All of this makes me feel shame, not because boybands are stupid -as I’ve just demonstrated, clearly and without a doubt, they. are. awesome.-- but rather, because I clamored for the fall of boybands just like all of the rest of you. And then one morning I woke up and they were gone. Like thst heartbreaking scene in The Labyrinth, in which David Bowie takes Jennifer Connelly's baby brother because she thinks she doesn't want him. Only if instead of an adorable baby, David Bowie had taken away about 15 adorable man-children with facial hairstyles that shift like desert sand in a windstorm.

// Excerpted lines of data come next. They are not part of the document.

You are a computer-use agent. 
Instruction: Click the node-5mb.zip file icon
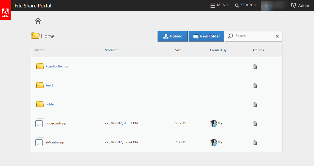[40, 123]
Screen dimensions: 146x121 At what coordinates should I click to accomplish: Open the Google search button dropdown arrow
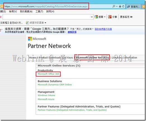[105, 17]
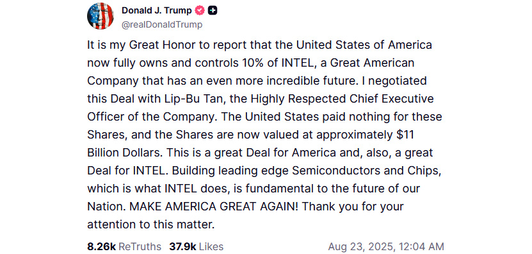The height and width of the screenshot is (254, 532).
Task: Click the black plus badge beside name
Action: (x=213, y=10)
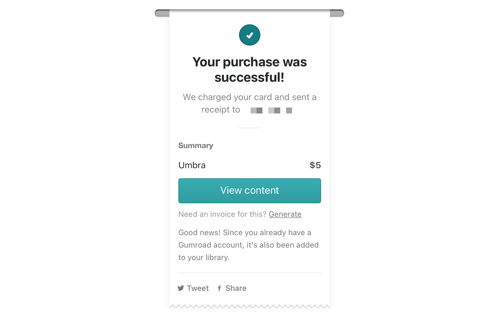Click Tweet to share your purchase
The width and height of the screenshot is (500, 324).
(x=198, y=288)
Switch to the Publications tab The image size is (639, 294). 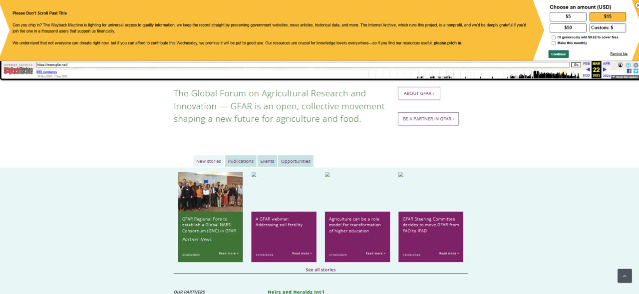[241, 161]
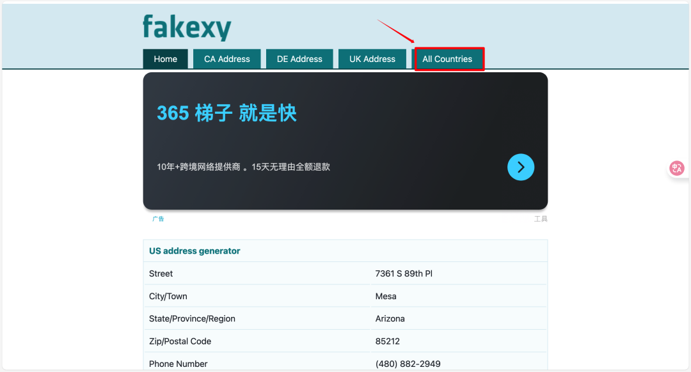The height and width of the screenshot is (372, 691).
Task: Click the pink translate floating icon
Action: coord(677,168)
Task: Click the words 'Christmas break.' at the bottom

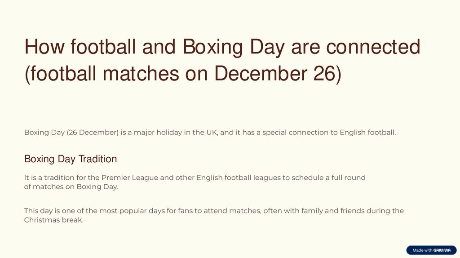Action: click(53, 220)
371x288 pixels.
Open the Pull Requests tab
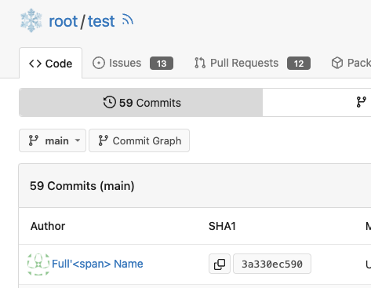(x=253, y=63)
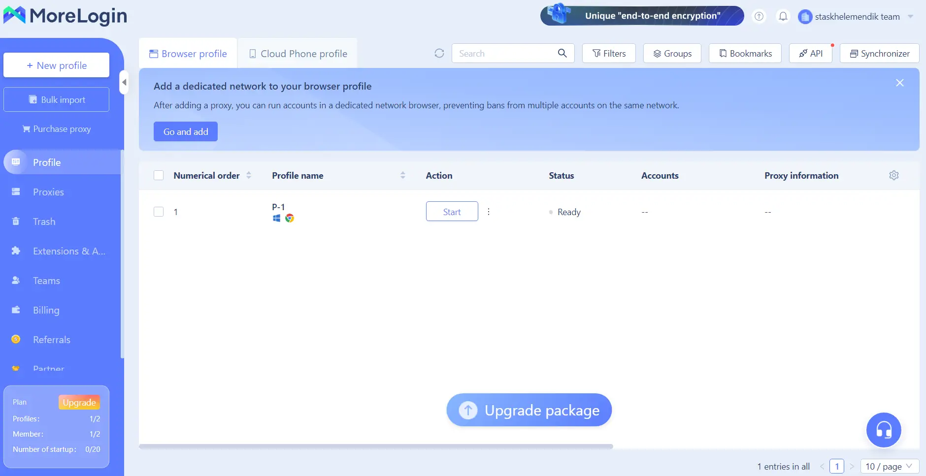This screenshot has height=476, width=926.
Task: Open Proxies in the sidebar
Action: (x=48, y=192)
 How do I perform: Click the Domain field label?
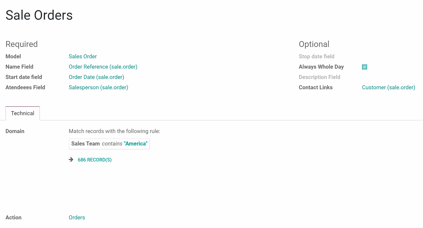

This isn’t to say that we should all be living on a steady diet of these bands. Just that it is a crime that the only things to survive the 2001 Boyband holocaust were Justin Timberlake, Nick Lachey and Nick Carter.

These guys use "classy" waterfalls in their Videos.

and Spanish guitar.

and REAL rappers.

Howie D and Joey FatOne are supposed to rap if there's rapping to do. THIS IS MADNESS!

The other 73.5 degrees have been chewed up and spit out on the side of the road, like so much bubblegum. The rest of the Backstreet Boys, the fabulously grotesque, bloated, pill-addicted Mariah Carey to NSync's staid, boring Amy Grant, are gone without a word. And somewhere Chris Kirkpatrick is drinking himself into an early grave.

Meanwhile where's the spectacle? Where's the homoeroticism on offer for teen consumption? Where are the ridiculous boyband manoutfits? If there were any justice in this world, a Native American would by crying a tear for my lost robot voices.

manoutfitsBut you know what? Just as I believe for every drop of rain that falls, a flower grows, I believe there is still hope for these fallen pop angels. Here is what I propose:

98 Nsync Backstreet Boys from O-Town, or 98NSBSBOT for short.

A Smithsonian-like repository for all of our national boyband treasures, 98NSBSBOT would make excellent boyband music for you and me, so that we could buy that music and make good on a promise that we as a nation made to its craftsmen: that we would always love them.

For you see, all those years that Lance Bass was slugging away, working his fingers to the nub on songs like "It's Gonna Be Meaaaay!" fans promised to love him 4-ever. And he believed them, like Boxer in Animal Farm believed he would retire to the paddock once the windmill was built. Boxer was taken to the glue factory, America. We've got to send Lance Bass to the paddock. The paddock of 98NSBSBOT.

Please help. Join the cause. Write your senators. Demand funding from the NEA. Together, with your help can make 98NSBSBOT a reality. Come on, America! Show 98NSBSBOT, the meaning of being un-lonely, won’t you?